The data below must be copied in full and without any change.

╭─ GIVEN DATA

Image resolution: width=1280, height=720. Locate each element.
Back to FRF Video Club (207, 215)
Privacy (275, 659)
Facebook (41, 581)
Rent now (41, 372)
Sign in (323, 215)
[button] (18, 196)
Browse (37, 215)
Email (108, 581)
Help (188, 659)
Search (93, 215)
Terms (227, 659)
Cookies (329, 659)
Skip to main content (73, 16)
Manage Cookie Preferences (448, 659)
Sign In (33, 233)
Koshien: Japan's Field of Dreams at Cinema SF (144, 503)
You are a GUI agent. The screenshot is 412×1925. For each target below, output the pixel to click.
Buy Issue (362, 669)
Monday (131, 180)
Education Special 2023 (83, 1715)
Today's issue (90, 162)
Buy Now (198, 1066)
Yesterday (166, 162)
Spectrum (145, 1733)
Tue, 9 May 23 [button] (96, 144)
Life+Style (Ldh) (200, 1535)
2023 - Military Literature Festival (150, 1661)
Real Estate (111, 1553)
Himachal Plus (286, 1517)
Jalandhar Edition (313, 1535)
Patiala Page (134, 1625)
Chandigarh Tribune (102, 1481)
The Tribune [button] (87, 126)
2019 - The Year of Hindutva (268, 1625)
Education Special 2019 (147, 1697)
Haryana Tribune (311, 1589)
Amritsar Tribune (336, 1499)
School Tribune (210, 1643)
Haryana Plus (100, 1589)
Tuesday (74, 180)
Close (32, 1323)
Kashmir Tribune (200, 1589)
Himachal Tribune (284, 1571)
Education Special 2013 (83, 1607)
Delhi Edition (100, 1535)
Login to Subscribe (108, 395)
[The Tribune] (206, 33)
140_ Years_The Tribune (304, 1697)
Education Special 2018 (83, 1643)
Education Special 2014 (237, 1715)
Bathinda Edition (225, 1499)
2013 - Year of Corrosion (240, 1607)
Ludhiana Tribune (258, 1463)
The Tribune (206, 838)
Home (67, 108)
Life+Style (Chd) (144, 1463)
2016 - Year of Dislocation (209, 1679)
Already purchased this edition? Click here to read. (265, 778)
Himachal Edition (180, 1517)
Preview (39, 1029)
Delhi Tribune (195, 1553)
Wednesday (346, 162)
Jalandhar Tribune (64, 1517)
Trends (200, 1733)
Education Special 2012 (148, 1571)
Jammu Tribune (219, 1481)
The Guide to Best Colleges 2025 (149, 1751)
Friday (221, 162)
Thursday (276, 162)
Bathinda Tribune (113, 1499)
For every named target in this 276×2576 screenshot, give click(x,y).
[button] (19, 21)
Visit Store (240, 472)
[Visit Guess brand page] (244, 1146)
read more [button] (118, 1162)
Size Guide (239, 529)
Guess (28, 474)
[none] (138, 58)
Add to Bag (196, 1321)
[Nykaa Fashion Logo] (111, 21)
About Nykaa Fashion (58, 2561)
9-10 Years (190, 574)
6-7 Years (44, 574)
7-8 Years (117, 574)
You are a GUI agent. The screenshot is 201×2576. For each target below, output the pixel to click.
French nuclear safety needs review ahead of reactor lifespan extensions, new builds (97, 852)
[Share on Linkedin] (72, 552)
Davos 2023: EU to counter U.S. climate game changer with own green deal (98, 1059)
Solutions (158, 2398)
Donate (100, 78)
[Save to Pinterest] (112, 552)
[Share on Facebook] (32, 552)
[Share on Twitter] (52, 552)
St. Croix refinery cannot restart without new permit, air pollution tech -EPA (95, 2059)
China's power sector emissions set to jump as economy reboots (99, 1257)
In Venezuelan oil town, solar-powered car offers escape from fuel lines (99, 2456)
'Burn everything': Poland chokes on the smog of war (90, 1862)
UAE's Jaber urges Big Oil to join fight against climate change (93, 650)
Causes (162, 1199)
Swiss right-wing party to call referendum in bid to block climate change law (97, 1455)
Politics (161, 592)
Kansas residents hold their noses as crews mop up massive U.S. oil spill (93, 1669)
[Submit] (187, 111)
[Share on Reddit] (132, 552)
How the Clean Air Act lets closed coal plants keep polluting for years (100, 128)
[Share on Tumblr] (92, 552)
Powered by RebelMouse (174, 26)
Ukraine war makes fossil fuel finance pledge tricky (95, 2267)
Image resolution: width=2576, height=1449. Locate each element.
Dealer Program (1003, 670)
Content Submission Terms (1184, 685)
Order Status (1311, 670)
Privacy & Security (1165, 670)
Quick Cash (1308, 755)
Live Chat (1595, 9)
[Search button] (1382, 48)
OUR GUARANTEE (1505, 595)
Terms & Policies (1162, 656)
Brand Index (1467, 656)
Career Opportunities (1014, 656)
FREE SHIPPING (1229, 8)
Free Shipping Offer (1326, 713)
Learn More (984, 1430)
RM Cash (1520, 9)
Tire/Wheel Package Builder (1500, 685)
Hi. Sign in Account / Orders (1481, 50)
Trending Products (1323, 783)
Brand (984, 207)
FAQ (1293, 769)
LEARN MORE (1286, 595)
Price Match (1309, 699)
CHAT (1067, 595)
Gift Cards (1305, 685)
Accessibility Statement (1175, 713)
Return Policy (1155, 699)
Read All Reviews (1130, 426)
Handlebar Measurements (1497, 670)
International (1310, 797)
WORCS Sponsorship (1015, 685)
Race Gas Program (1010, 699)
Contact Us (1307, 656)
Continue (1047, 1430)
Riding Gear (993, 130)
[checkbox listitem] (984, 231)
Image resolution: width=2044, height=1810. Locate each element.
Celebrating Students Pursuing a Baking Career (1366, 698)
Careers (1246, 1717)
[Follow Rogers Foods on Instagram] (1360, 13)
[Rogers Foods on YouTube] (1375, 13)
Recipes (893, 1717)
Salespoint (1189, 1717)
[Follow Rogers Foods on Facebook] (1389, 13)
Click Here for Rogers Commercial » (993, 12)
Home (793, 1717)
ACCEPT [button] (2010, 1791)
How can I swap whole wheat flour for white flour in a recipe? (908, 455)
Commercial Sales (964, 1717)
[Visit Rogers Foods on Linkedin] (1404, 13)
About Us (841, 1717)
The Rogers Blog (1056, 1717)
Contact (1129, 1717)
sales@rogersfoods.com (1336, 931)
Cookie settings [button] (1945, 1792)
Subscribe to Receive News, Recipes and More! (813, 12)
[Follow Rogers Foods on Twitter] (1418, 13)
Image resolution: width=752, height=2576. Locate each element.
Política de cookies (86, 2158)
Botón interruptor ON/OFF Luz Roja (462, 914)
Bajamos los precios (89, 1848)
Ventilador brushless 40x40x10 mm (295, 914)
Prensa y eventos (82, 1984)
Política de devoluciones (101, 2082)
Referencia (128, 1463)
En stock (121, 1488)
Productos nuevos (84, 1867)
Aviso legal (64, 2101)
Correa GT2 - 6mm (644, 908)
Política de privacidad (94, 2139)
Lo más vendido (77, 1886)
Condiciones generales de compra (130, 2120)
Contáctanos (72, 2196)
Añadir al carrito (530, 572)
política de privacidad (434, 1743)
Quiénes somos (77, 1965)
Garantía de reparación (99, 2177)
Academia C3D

╰─

● **ANSWER BOX**:
Image resolution: width=1280, height=720. Locate each element.
Back to FRF Video Club (207, 215)
Privacy (275, 659)
Facebook (41, 581)
Rent now (41, 372)
Sign in (323, 215)
[button] (18, 196)
Browse (37, 215)
Email (108, 581)
Help (188, 659)
Search (93, 215)
Terms (227, 659)
Cookies (329, 659)
Skip to main content (73, 16)
Manage Cookie Preferences (448, 659)
Sign In (33, 233)
Koshien: Japan's Field of Dreams at Cinema SF (144, 503)
You are a GUI agent. The screenshot is 412×1925. For each target below, output the pixel to click.
Buy Issue (362, 669)
Monday (131, 180)
Education Special 2023 (83, 1715)
Today's issue (90, 162)
Buy Now (198, 1066)
Yesterday (166, 162)
Spectrum (145, 1733)
Tue, 9 May 23 [button] (96, 144)
Life+Style (Ldh) (200, 1535)
2023 - Military Literature Festival (150, 1661)
Real Estate (111, 1553)
Himachal Plus (286, 1517)
Jalandhar Edition (313, 1535)
Patiala Page (134, 1625)
Chandigarh Tribune (102, 1481)
The Tribune [button] (87, 126)
2019 - The Year of Hindutva (268, 1625)
Education Special 2019 (147, 1697)
Haryana Tribune (311, 1589)
Amritsar Tribune (336, 1499)
School Tribune (210, 1643)
Haryana Plus (100, 1589)
Tuesday (74, 180)
Close (32, 1323)
Kashmir Tribune (200, 1589)
Himachal Tribune (284, 1571)
Education Special 2013 (83, 1607)
Delhi Edition (100, 1535)
Login to Subscribe (108, 395)
[The Tribune] (206, 33)
140_ Years_The Tribune (304, 1697)
Education Special 2018 (83, 1643)
Education Special 2014 (237, 1715)
Bathinda Edition (225, 1499)
2013 - Year of Corrosion (240, 1607)
Ludhiana Tribune (258, 1463)
The Tribune (206, 838)
Home (67, 108)
Life+Style (Chd) (144, 1463)
2016 - Year of Dislocation (209, 1679)
Already purchased this edition? Click here to read. (265, 778)
Himachal Edition (180, 1517)
Preview (39, 1029)
Delhi Tribune (195, 1553)
Wednesday (346, 162)
Jalandhar Tribune (64, 1517)
Trends (200, 1733)
Education Special 2012 (148, 1571)
Jammu Tribune (219, 1481)
The Guide to Best Colleges 2025 (149, 1751)
Friday (221, 162)
Thursday (276, 162)
Bathinda Tribune (113, 1499)
For every named target in this 276×2576 screenshot, give click(x,y).
[button] (19, 21)
Visit Store (240, 472)
[Visit Guess brand page] (244, 1146)
read more [button] (118, 1162)
Size Guide (239, 529)
Guess (28, 474)
[none] (138, 58)
Add to Bag (196, 1321)
[Nykaa Fashion Logo] (111, 21)
About Nykaa Fashion (58, 2561)
9-10 Years (190, 574)
6-7 Years (44, 574)
7-8 Years (117, 574)
You are a GUI agent. The screenshot is 201×2576. For each target below, output the pixel to click.
French nuclear safety needs review ahead of reactor lifespan extensions, new builds (97, 852)
[Share on Linkedin] (72, 552)
Davos 2023: EU to counter U.S. climate game changer with own green deal (98, 1059)
Solutions (158, 2398)
Donate (100, 78)
[Save to Pinterest] (112, 552)
[Share on Facebook] (32, 552)
[Share on Twitter] (52, 552)
St. Croix refinery cannot restart without new permit, air pollution tech -EPA (95, 2059)
China's power sector emissions set to jump as economy reboots (99, 1257)
In Venezuelan oil town, solar-powered car offers escape from fuel lines (99, 2456)
'Burn everything': Poland chokes on the smog of war (90, 1862)
UAE's Jaber urges Big Oil to join fight against climate change (93, 650)
Causes (162, 1199)
Swiss right-wing party to call referendum in bid to block climate change law (97, 1455)
Politics (161, 592)
Kansas residents hold their noses as crews mop up massive U.S. oil spill (93, 1669)
[Submit] (187, 111)
[Share on Reddit] (132, 552)
How the Clean Air Act lets closed coal plants keep polluting for years (100, 128)
[Share on Tumblr] (92, 552)
Powered by RebelMouse (174, 26)
Ukraine war makes fossil fuel finance pledge tricky (95, 2267)
Image resolution: width=2576, height=1449. Locate each element.
Dealer Program (1003, 670)
Content Submission Terms (1184, 685)
Order Status (1311, 670)
Privacy & Security (1165, 670)
Quick Cash (1308, 755)
Live Chat (1595, 9)
[Search button] (1382, 48)
OUR GUARANTEE (1505, 595)
Terms & Policies (1162, 656)
Brand Index (1467, 656)
Career Opportunities (1014, 656)
FREE SHIPPING (1229, 8)
Free Shipping Offer (1326, 713)
Learn More (984, 1430)
RM Cash (1520, 9)
Tire/Wheel Package Builder (1500, 685)
Hi. Sign in Account / Orders (1481, 50)
Trending Products (1323, 783)
Brand (984, 207)
FAQ (1293, 769)
LEARN MORE (1286, 595)
Price Match (1309, 699)
CHAT (1067, 595)
Gift Cards (1305, 685)
Accessibility Statement (1175, 713)
Return Policy (1155, 699)
Read All Reviews (1130, 426)
Handlebar Measurements (1497, 670)
International (1310, 797)
WORCS Sponsorship (1015, 685)
Race Gas Program (1010, 699)
Contact Us (1307, 656)
Continue (1047, 1430)
Riding Gear (993, 130)
[checkbox listitem] (984, 231)
Image resolution: width=2044, height=1810. Locate each element.
Celebrating Students Pursuing a Baking Career (1366, 698)
Careers (1246, 1717)
[Follow Rogers Foods on Instagram] (1360, 13)
[Rogers Foods on YouTube] (1375, 13)
Recipes (893, 1717)
Salespoint (1189, 1717)
[Follow Rogers Foods on Facebook] (1389, 13)
Click Here for Rogers Commercial » (993, 12)
Home (793, 1717)
ACCEPT [button] (2010, 1791)
How can I swap whole wheat flour for white flour in a recipe? (908, 455)
Commercial Sales (964, 1717)
[Visit Rogers Foods on Linkedin] (1404, 13)
About Us (841, 1717)
The Rogers Blog (1056, 1717)
Contact (1129, 1717)
sales@rogersfoods.com (1336, 931)
Cookie settings [button] (1945, 1792)
Subscribe to Receive News, Recipes and More! (813, 12)
[Follow Rogers Foods on Twitter] (1418, 13)
Image resolution: width=752, height=2576. Locate each element.
Política de cookies (86, 2158)
Botón interruptor ON/OFF Luz Roja (462, 914)
Bajamos los precios (89, 1848)
Ventilador brushless 40x40x10 mm (295, 914)
Prensa y eventos (82, 1984)
Política de devoluciones (101, 2082)
Referencia (128, 1463)
En stock (121, 1488)
Productos nuevos (84, 1867)
Aviso legal (64, 2101)
Correa GT2 - 6mm (644, 908)
Política de privacidad (94, 2139)
Lo más vendido (77, 1886)
Condiciones generales de compra (130, 2120)
Contáctanos (72, 2196)
Añadir al carrito (530, 572)
política de privacidad (434, 1743)
Quiénes somos (77, 1965)
Garantía de reparación (99, 2177)
Academia C3D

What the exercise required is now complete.